Problem statement
Below is a block of records. Copy every line in it that contains the word "menu".

── Task input ──

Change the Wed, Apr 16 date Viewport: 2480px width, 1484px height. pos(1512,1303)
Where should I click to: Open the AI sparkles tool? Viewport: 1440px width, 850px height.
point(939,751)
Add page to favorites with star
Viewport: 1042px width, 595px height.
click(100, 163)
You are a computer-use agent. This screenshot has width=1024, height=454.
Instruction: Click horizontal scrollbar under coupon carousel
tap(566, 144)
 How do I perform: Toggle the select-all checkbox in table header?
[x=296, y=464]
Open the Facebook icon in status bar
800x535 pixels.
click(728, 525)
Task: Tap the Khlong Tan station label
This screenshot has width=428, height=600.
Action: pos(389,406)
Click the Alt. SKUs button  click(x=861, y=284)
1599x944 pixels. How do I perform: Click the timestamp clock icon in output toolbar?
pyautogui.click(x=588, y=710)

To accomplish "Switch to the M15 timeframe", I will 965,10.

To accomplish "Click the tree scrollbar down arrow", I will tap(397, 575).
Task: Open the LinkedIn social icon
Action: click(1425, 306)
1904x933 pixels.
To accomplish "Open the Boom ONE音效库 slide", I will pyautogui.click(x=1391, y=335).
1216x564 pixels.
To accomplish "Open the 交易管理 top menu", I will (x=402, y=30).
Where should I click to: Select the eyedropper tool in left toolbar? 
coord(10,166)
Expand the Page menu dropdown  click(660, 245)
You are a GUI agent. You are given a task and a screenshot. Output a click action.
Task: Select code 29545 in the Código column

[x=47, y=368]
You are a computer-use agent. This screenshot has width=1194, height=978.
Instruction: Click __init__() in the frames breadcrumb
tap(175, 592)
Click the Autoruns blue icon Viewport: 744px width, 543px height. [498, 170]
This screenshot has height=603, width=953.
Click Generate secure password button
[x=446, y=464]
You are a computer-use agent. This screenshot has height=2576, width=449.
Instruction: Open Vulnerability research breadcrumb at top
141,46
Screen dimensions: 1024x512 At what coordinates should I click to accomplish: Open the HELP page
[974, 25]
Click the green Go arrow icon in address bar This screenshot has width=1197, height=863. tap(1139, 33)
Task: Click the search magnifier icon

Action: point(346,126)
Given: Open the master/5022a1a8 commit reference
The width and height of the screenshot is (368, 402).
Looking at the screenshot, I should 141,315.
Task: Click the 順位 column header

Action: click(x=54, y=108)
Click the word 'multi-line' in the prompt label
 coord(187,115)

───

Response to the exercise
To accomplish "Open the 交易管理 top menu", I will (x=402, y=30).
Expand the Page menu dropdown  click(660, 245)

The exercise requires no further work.